## [Task to carry out]
Reproduce the full listing as it stands. Images do not belong in the copy.
[[ Given information open ]]
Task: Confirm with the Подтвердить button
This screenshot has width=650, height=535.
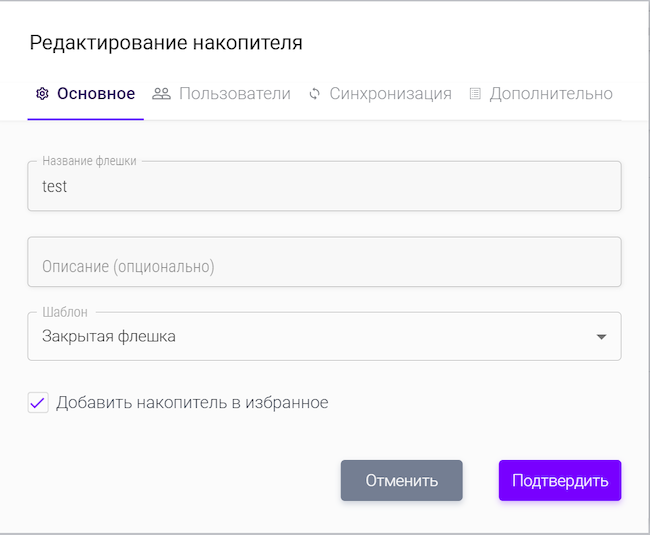Action: coord(560,481)
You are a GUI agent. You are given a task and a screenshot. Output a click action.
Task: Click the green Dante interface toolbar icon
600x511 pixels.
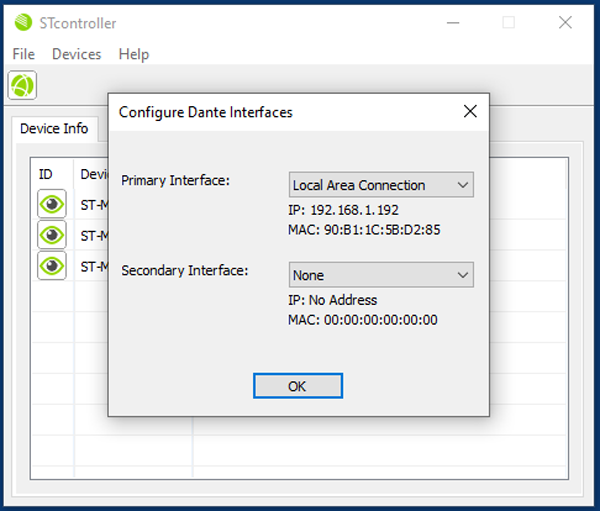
[[ Given information closed ]]
## [Result below]
Task: Confirm with the Подтвердить button
This screenshot has width=650, height=535.
Action: coord(560,481)
You are a GUI agent. You are given a task and a screenshot. Output a click action.
Task: Click the green Dante interface toolbar icon
600x511 pixels.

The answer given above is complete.